__TASK DESCRIPTION__
Every line of the data below should be retyped exactly, with no images carried over.

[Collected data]
-*-

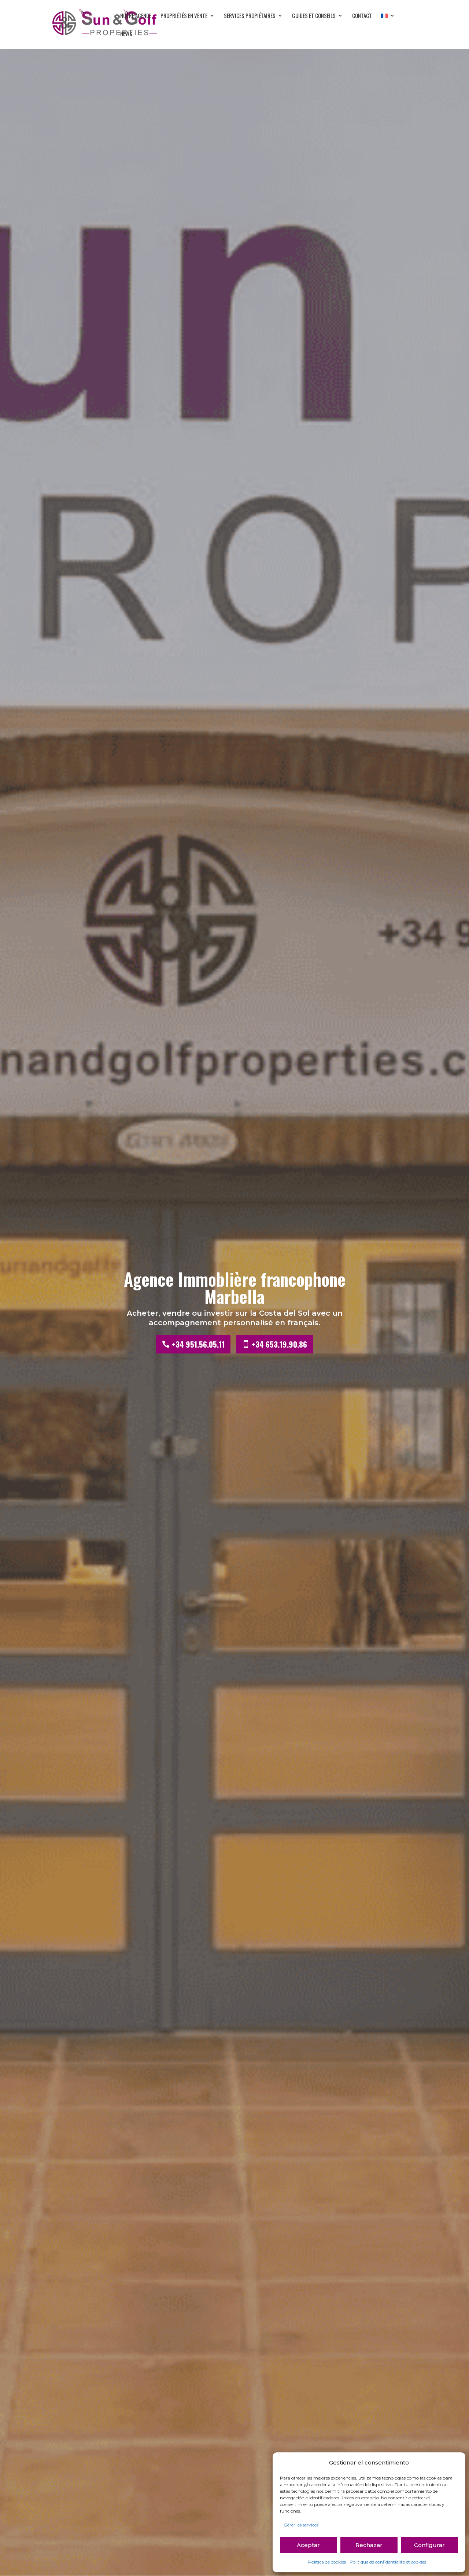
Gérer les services (301, 2525)
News (126, 34)
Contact (362, 16)
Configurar (429, 2545)
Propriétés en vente (183, 16)
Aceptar (308, 2545)
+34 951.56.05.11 (198, 1344)
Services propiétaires (250, 16)
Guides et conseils (314, 16)
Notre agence (135, 16)
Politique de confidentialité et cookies (388, 2562)
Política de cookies (327, 2562)
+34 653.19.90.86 (279, 1344)
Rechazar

-*-

__FINAL ANSWER__
Gérer les services (301, 2525)
News (126, 34)
Contact (362, 16)
Configurar (429, 2545)
Propriétés en vente (183, 16)
Aceptar (308, 2545)
+34 951.56.05.11 (198, 1344)
Services propiétaires (250, 16)
Guides et conseils (314, 16)
Notre agence (135, 16)
Politique de confidentialité et cookies (388, 2562)
Política de cookies (327, 2562)
+34 653.19.90.86 (279, 1344)
Rechazar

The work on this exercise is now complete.